I know this is probably a lot of information, but if you can learn/utilize and make the most of this list in your first few months in your accounting role, you will already be more successful than most. Most accounting leaders do not spend the time to train their teams these days in software or otherwise, they give them very specific instructions or SOPs and then expect the accountants to follow these instructions blindly without using their brains. But we’re not COGs in a machine and if you hope to not be replaced by the AI in a few years (I’m joking of course, maybe😉), then you will want to be a contributing member of the team that can bring new skills and solutions.

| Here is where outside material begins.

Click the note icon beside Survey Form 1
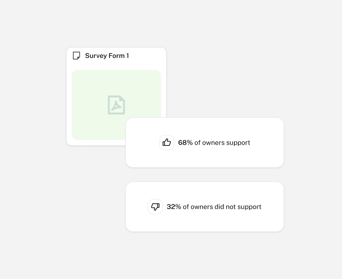 (76, 56)
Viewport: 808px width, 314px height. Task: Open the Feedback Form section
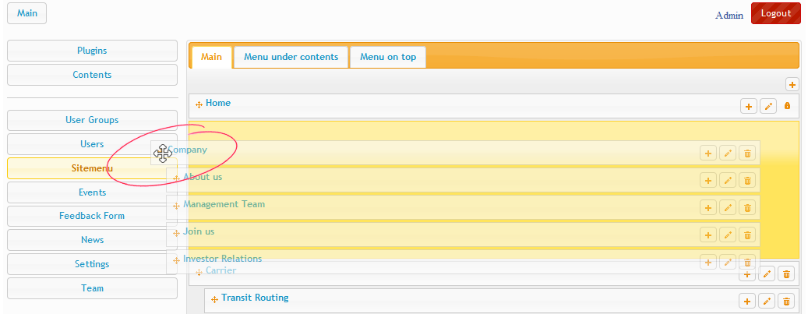(92, 216)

I’m constantly looking to increase my skills even after 15 years in the industry. The latest one that I learned how to use was the formula SumProduct in Excel. Once you’ve mastered the ones listed above, maybe you will give this one a try. I’ll be setting up some example workbooks where we can utilize this formula in the near future.
Are there any other tools that I’ve missed that you use frequently? Are there helpful functions, formulas, or shortcuts that I’ve missed? Let me know!